Historical Stock Chart
3 Years : From May 2012 to May 2015
By Alex MacDonald
LONDON--U.K.-listed, India-focused natural resources company Vedanta Resources PLC (VED.LN) said Wednesday it expects to reap more free cashflow from its operations as its pares down a capital expenditure program that fueled its significant production growth over the past three years.
"We have crossed the inflection point where now free cashflow exceeds the capex requirements," Vedanta's Chief Executive MS Mehta told Dow Jones Newswires in an interview. "Our overall capex is tapering off" in coming years, he added.
The company has invested $18.7 billion in its operations over the last three years with $8.6 billion dedicated to growth projects and $10 billion spent on the purchase of a majority stake in oil and gas explorer Cairn India Ltd. (532792.BY), Zinc International from Anglo American PLC (AAL.LN) and its Liberia iron ore project.
In the last financial year, free cashflow exceeded capital expenditure for the first time since it began executing its major capital expenditure program. Free cashflow was $3.4 billion compared to $2.7 billion in capital expenditure.
The FTSE-100 miner now expects to spend $3.3 billion on growth projects in the fiscal year ending March 31, 2014 after spending an estimated $3.2 billion in this financial year. Capital expenditure will then drop to $1.3 billion in financial 2015.

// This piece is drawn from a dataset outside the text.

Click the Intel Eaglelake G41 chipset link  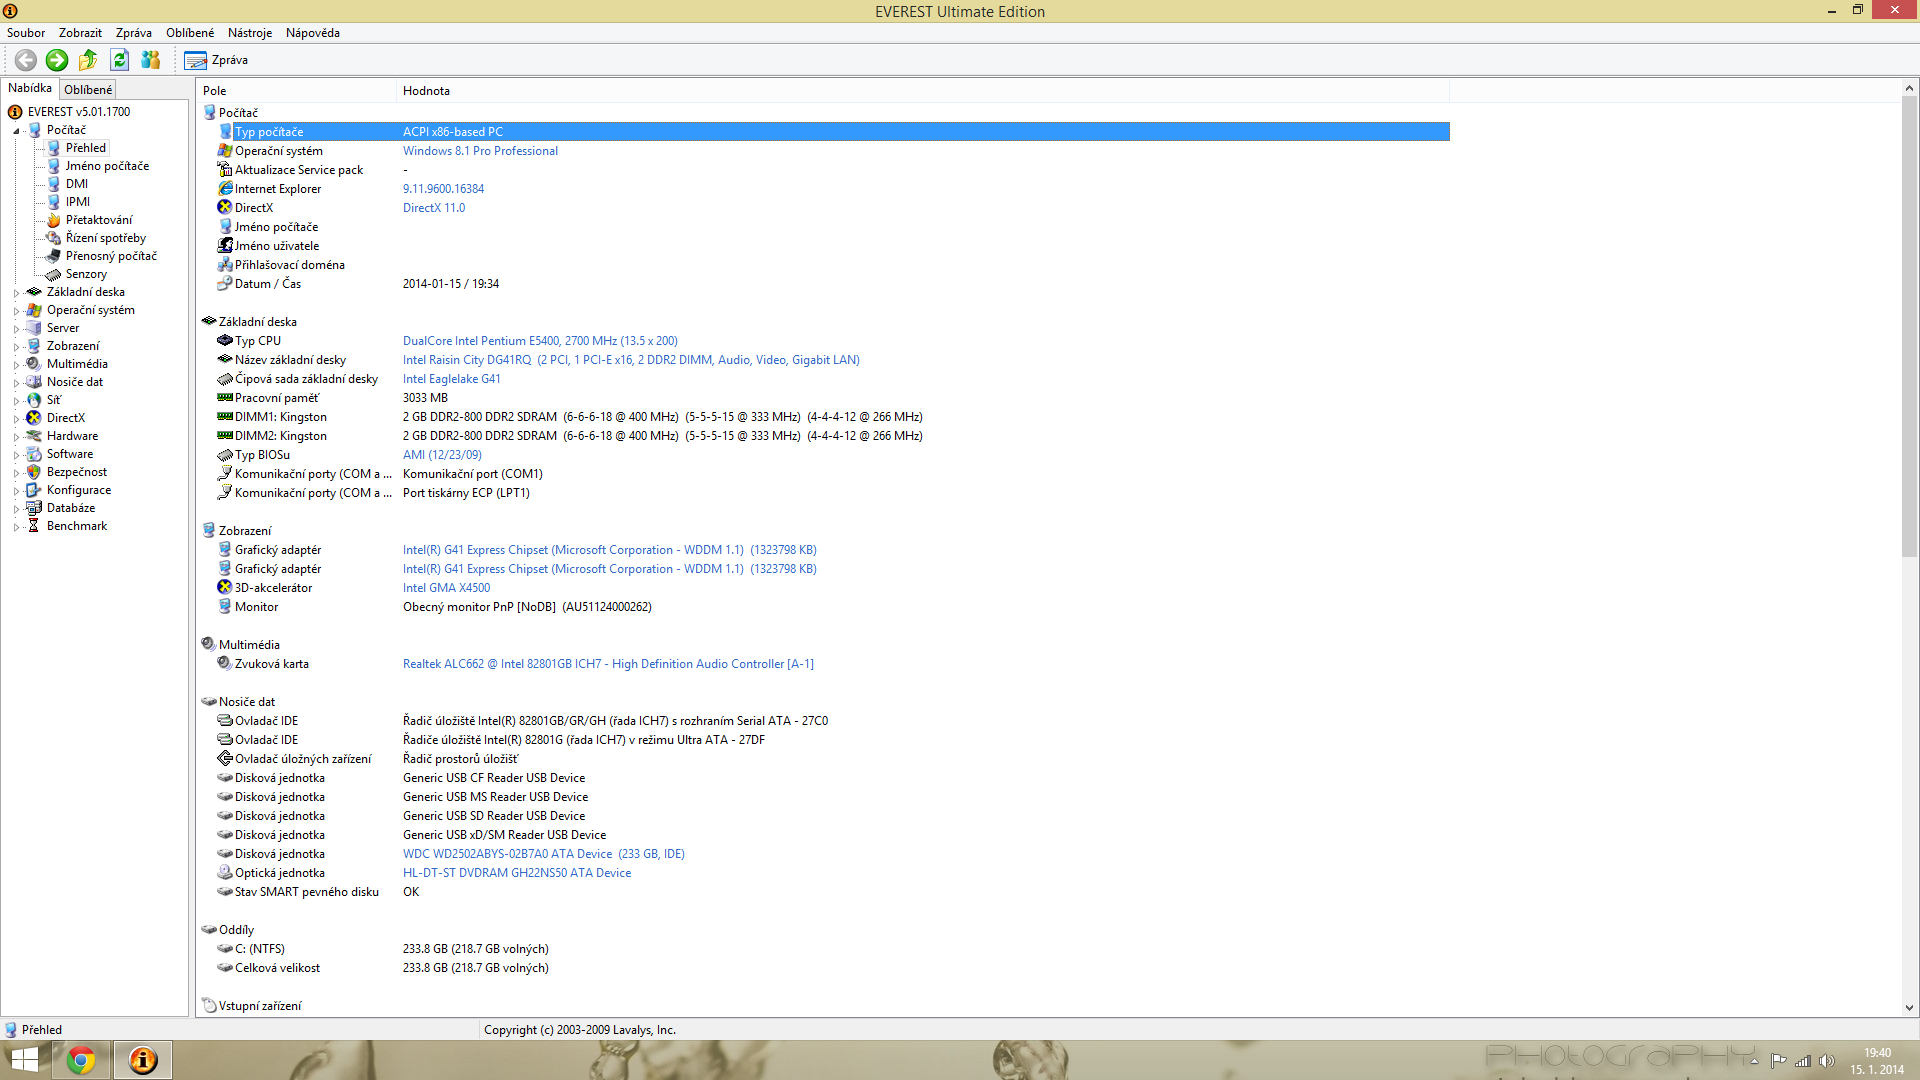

Vedanta said it plans to invest a total of $2.1 billion on metals and mining projects up to 2015 and $1.2 billion on oil and gas exploration in the Indian state of Rajasthan until 2014.
It has alotted a further $2.6 billion in flexible capital expenditure, which is contingent on securing regulatory approvals. It has allotted $1.8 billion for aluminum, copper and iron ore projects until 2015 and a further $0.8 billion for oil and gas investment outside of Rajasthan until 2014.
MS Mehta declined to provide a figure on how much the free cash flow would grow in coming years during a call with journalists.